I’ll admit I’ve done last minute studying before exams and written homework on the school bus. In fact, cramming for exams was normal at my middle school and defined every student’s routine. After all, the stakes weren’t high. But, high school was when peer pressure and competition really kicked in, and when I realized that my old strategy just wouldn’t do the trick anymore. This revelation hit me hard when my first geometry test was handed back to me in my freshman year.
The 81% with a large B- in red circled beside it was the first grade I received in high school. Although the class average for the test wasn’t high, the excellence of a few of my peers put the pressure on me to do better.
Someone in my class exclaimed, “I didn’t even study!” He had gotten 96% on the test, and was crowned the “math genius.”
At first, I didn’t believe him — neither did my geometry teacher. I later found out that he didn’t “not study”, but had a different studying habit that I later learned to adopt myself.
Studying with Breaks
Not spending the whole night studying for an upcoming test is not to say that you should spend your time playing video games or watching Netflix. Instead, do something that’ll ease your anxiety and give your brain a rest. That said, if you are thinking about anything related to looking at a screen, you might be surprised to discover that technology can have the opposite effect to your desired relaxation.
Meditation achieves the goal. Rest your tired eyes, unknit your brows, and relax your stiff body. Before you meditate, change into comfortable clothes and plan to dedicate 15-30 minutes completely to yourself. Begin your meditation sitting on a flat surface with crossed legs and a loosened back. Lay your hands on your lap, then close your eyes and let your imagination take flight. Imagine yourself lying on a grassy hill with light wind brushing your hair or sunbathing on the Caribbean islands with gentle waves splashing ashore meters away from your bare feet. Listen to some calming music to help you.
Taking time to practice this exercise temporarily distracts you from upcoming tests and deadlines, allowing your brain to take a break and effectively prepare for another round of studying. Meditating on your dreams and aspirations can also provide motivation to work and study in anticipation for future rewards and benefits. Think about how your hard work for a week, a few days, or even hours will lead to an extra afternoon of sleep or a small vacation.
Yes, meditation can be hard — I know from personal experience that sitting still and retreating into the mind can be difficult to sustain, so there is a plethora of other ways to “not study” for a test (or, more accurately, take breaks between studying).
Meditation is not the only way to effectively prepare for an exam. An activity that does not wear out your eyes such as running, listening to music, practicing yoga, walking your dog, or taking a nap, will produce the same positive effects that meditation would bring. I took my midterm exams in November, and found that I greatly benefited from such study breaks. I allowed myself to take a 30-minute break to first meditate, then nap after three hours of nonstop studying for my statistics test the next day. Although the test didn’t magically become easier, I felt more focused and engaged while taking it, receiving above a 90% on the exam.

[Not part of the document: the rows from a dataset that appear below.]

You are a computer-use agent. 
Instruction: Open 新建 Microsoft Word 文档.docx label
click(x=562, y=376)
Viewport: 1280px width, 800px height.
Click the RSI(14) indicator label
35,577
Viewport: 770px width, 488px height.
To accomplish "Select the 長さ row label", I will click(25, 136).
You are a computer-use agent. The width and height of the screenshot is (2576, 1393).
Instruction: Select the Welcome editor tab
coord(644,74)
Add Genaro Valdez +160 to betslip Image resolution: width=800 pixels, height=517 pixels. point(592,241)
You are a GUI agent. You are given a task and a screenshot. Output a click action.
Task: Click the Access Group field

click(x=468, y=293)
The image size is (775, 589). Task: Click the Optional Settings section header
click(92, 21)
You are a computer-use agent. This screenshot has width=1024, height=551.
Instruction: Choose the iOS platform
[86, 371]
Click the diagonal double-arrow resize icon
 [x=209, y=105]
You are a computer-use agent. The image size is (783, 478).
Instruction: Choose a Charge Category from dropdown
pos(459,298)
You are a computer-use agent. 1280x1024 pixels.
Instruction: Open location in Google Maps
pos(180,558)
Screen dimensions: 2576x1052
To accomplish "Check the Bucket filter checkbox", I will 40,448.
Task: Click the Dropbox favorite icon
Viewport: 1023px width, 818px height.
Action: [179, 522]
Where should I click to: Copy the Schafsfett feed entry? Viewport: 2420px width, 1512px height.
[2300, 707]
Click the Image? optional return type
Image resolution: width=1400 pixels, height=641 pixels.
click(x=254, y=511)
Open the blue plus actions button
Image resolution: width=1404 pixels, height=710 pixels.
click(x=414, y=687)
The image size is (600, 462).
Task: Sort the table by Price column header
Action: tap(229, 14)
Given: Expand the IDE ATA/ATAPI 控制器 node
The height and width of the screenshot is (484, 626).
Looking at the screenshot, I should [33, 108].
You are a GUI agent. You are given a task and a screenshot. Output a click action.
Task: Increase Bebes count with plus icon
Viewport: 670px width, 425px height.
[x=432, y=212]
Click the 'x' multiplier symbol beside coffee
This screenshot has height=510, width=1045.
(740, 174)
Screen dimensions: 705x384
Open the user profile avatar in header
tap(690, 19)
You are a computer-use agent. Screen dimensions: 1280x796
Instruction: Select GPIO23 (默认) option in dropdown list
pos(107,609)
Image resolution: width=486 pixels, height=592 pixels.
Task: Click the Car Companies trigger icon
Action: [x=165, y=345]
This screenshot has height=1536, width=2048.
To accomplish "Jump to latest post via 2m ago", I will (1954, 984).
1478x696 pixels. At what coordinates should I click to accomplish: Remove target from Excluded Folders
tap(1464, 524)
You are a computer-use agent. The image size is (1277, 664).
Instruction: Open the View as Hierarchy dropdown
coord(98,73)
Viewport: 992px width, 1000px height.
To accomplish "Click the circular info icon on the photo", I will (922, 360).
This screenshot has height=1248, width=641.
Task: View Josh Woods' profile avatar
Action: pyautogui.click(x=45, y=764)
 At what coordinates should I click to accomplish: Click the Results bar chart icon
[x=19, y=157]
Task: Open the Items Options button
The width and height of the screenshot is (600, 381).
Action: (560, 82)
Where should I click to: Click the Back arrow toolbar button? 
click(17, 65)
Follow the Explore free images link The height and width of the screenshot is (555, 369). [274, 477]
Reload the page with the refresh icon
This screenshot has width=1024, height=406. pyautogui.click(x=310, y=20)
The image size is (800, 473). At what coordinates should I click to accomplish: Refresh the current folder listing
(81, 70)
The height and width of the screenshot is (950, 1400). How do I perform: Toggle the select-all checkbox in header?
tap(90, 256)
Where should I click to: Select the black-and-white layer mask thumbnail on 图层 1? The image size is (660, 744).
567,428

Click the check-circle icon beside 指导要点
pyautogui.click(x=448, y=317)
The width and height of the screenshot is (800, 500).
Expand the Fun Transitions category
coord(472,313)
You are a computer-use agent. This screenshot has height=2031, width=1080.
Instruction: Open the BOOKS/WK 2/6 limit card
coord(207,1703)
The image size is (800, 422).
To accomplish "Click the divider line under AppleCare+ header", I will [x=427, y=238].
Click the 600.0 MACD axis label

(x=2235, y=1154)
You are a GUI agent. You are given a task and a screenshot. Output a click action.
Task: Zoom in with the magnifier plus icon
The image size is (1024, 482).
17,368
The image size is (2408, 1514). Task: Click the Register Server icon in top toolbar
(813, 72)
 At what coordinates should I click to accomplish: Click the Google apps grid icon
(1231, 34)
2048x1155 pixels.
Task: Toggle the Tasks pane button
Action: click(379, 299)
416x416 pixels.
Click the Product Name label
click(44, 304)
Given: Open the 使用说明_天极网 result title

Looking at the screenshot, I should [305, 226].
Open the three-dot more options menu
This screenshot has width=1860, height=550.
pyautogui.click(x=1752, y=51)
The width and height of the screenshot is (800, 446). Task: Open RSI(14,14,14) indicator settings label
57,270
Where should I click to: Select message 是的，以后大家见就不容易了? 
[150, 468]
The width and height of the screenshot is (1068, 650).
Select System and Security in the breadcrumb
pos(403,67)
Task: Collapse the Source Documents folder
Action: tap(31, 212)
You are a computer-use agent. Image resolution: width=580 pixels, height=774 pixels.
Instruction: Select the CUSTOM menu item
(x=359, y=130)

Let’s face it: Study breaks can get long. Very long. Ideally, each break should last no more than 30 minutes, but forgetting to set (or snoozing!) your alarm may lead to a prolonged break, resulting in a lack of preparation and anxiety for the time lost.
As someone who often chooses to meditate or sleep for my break, I have often encountered this problem, so don’t feel like you’re alone on this. Solutions such as setting multiple consecutive alarms and asking your parents or friends to check in on you after a certain amount of time can help make your breaks manageable. And if necessary, changing to another activity to ease your test anxiety can always be another solution. Snack breaks are also an effective and great way to relax — and it sure doesn’t require too much effort or motivation!
Test anxiety is unavoidable for almost every teenager and it is important for us to learn how to cope with the stress. So while still keeping your usual study schedule, here are 2 takeaways/methods of relaxing to help you:
1. Take 15-30 minutes breaks between studying. When you’re tired, your brain will register information much slower, so giving time for it to refresh is especially beneficial. Meditation, sleep, a run outside, or an afternoon snack break are all methods that have and continue to work.
2. Begin studying early. For major exams such as finals, midterms, and unit tests, stop relying on last minute review and begin studying a few days ahead. That way, when the day of the test comes, the information will be better stored in your head and you’ll be more prepared than you think.
Ideally, everyone could get to the point where they “didn’t even study for an exam!” and still received a high score. This doesn’t happen overnight though, and if you don’t find it happening to you even after trying the strategies above, don’t worry excessively about that one test score. School is only a guide helping us prepare for our future, not determine it.